A loyal blog reader and local mama sent me some info the other day about “giftedness” in children. It seems that, from everything I’ve written about DD, she may be “gifted”. While I abhor labels for children, what intrigues me about this is the special social challenges that some gifted children face. As you know, DD has her share of challenges in this regard, and I’ve noted on many occasions that she doesn’t seem all that interested in “running with the crowd” when it comes to play. I don’t mean that in a peer pressure way, I mean picture a gang of kids laughing and running around together – it’s like a magnet for other kids to join in. But not DD. She’d much rather stay absorbed in whatever she’s doing, like reading a book most likely. I don’t think this is a “problem” but I feel it would help me be a better parent to her if I could understand this better.
As far as the “academic” stuff goes, I honestly never thought of her as gifted because she is so like me and DH at that age.
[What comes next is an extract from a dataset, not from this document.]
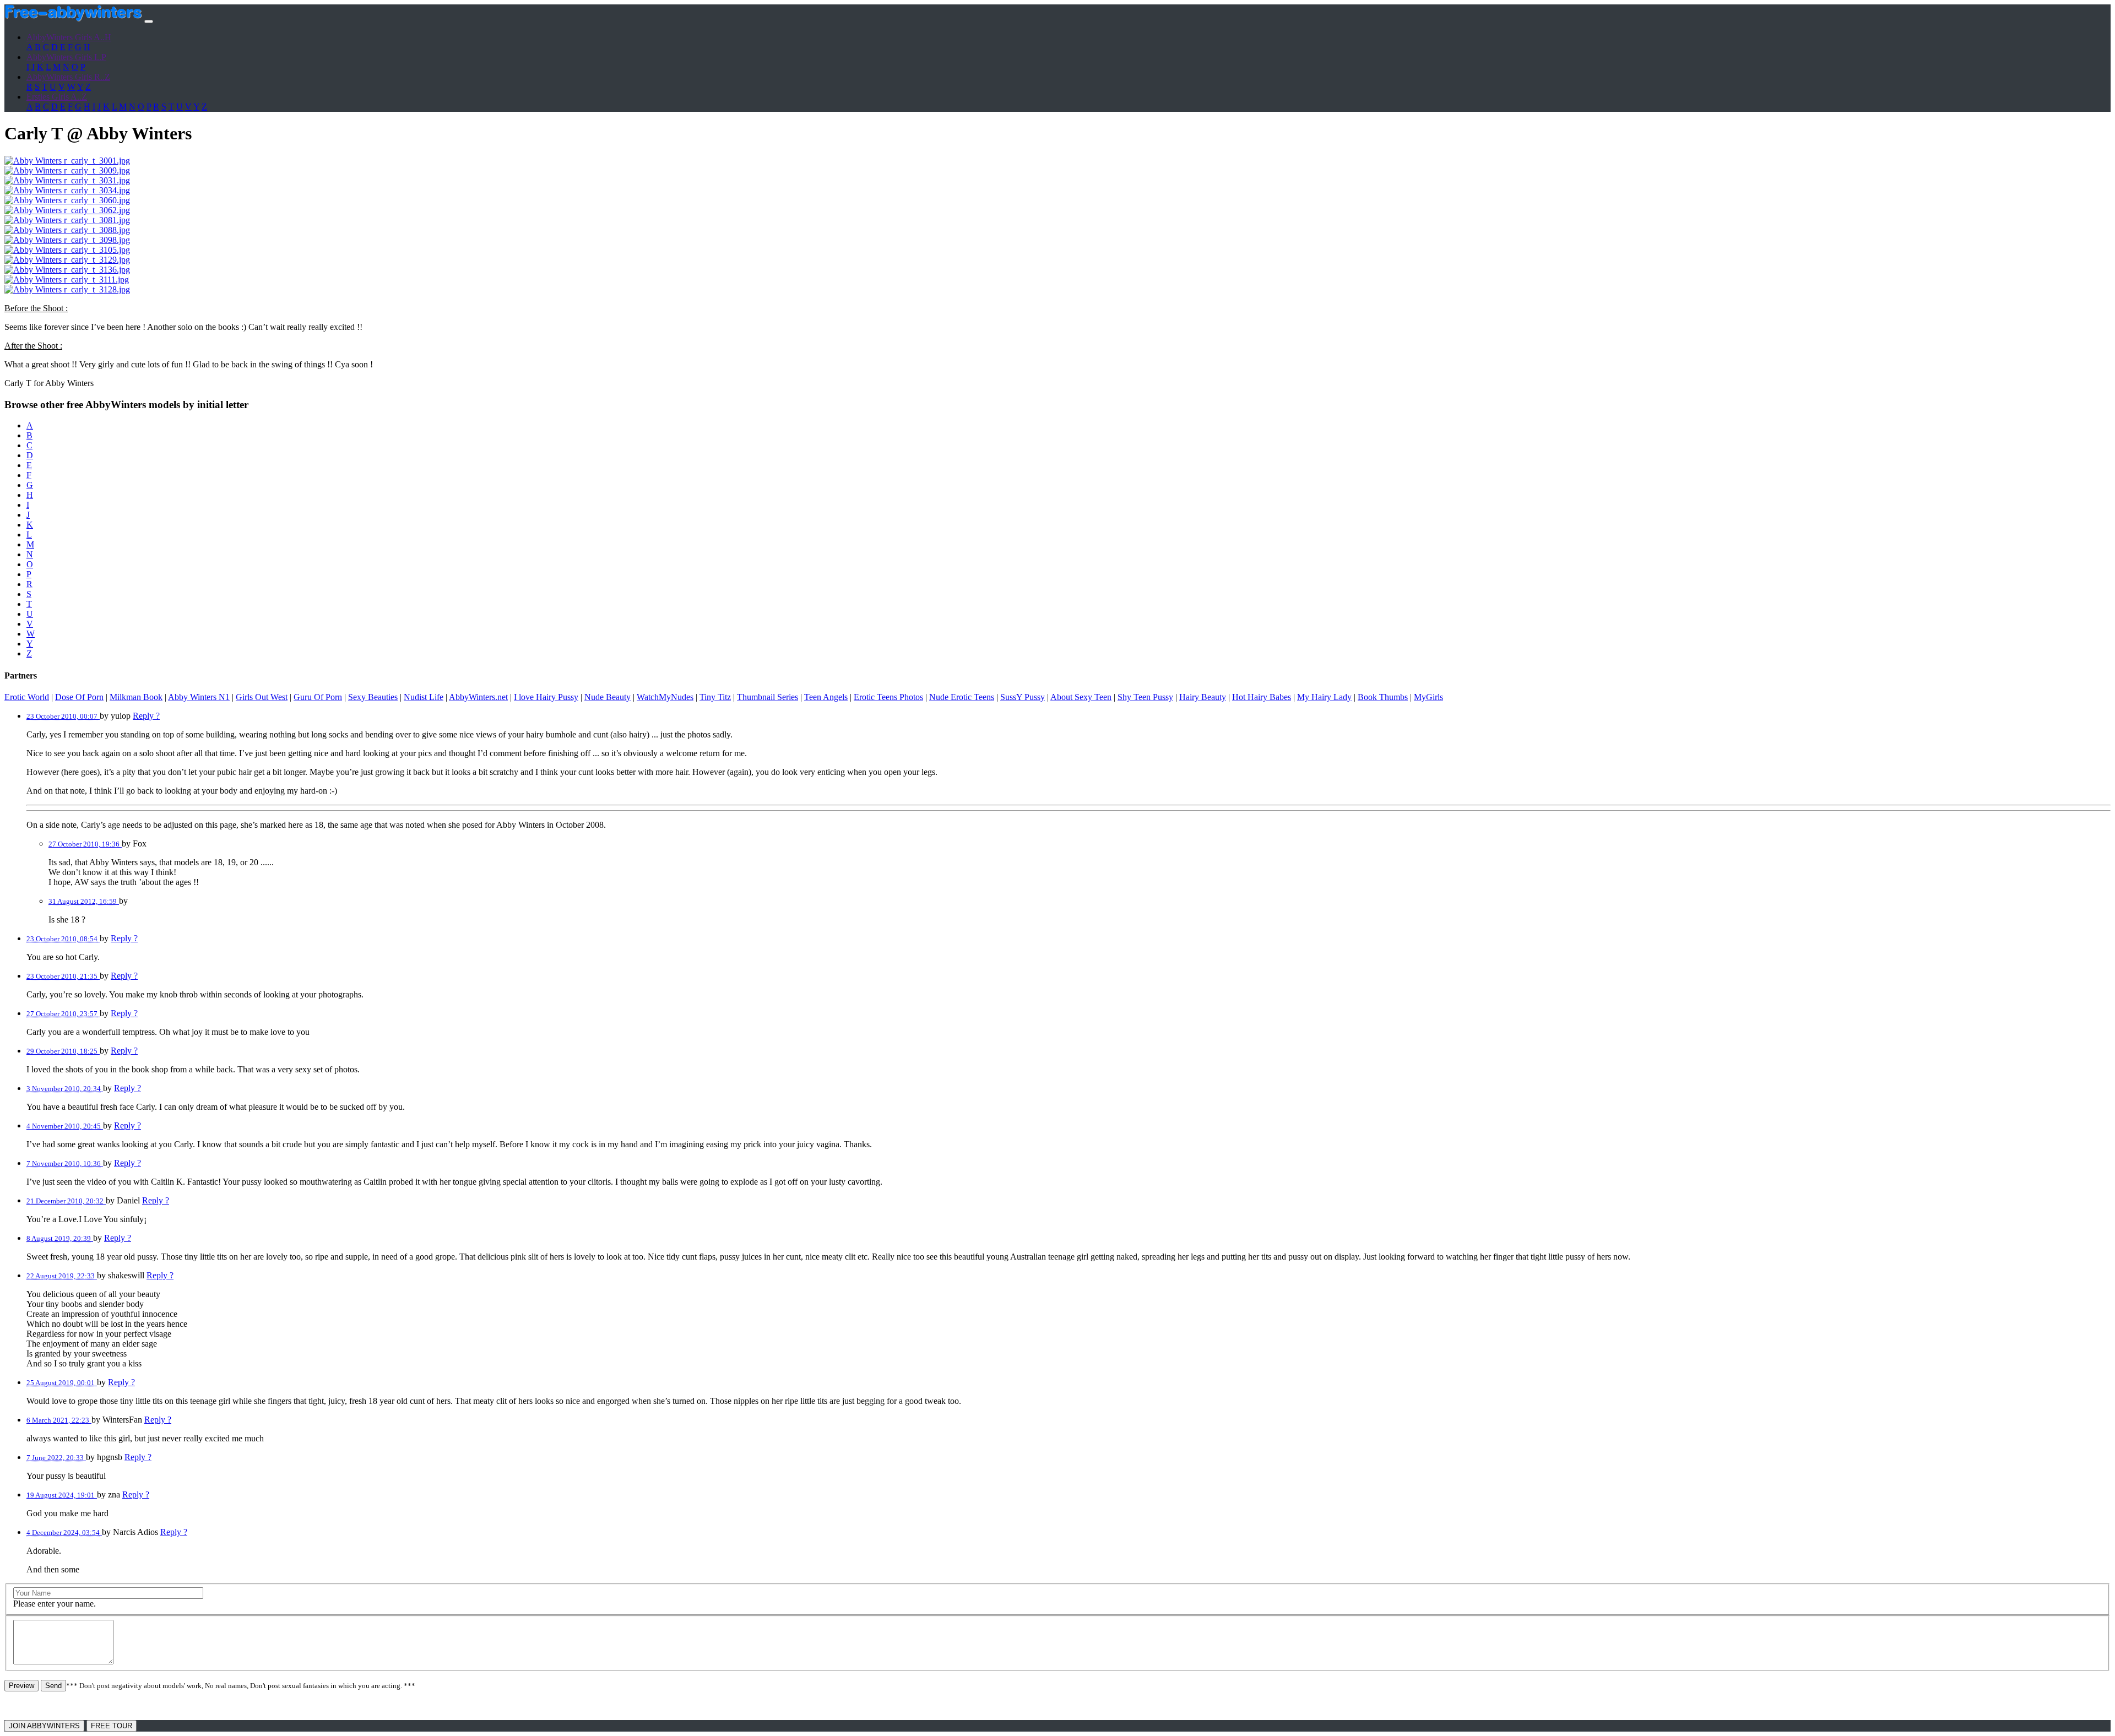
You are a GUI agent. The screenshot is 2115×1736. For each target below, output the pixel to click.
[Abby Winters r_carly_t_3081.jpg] (67, 220)
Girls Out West (262, 697)
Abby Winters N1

We were both early readers, both loved books, both learned things quickly and I, at least, took great interest in science and nature. To me she is just behaving the way one would expect given her parents’ proclivities.
Anyways, a big thank you to N. for suggesting I take a closer look at this. Anything that helps me to understand DD’s needs is welcome. Fortunately it seems that whether or not she is “gifted” doesn’t matter that much because we are homelearning. In fact, from the websites I’ve looked at so far, this appears to be the biggest challenge for parnts of gifted kids: dealing with the school system. But if I can get a window into her social needs that would be great. I mean, if she is truly happier hanging with adults and not that intrested in hanging with groups of kids that is *fine* by me. I just want her to be happy. If she does yearn to hang with them but has difficulties figuring out how, then I want to help her. And somehow, reading that “bossiness”, which is a reflection of leadrship abilitis and a desire to maintain order and control in her world, is a common trait in gifted children makes me feel more tolerant of it, silly as that may be.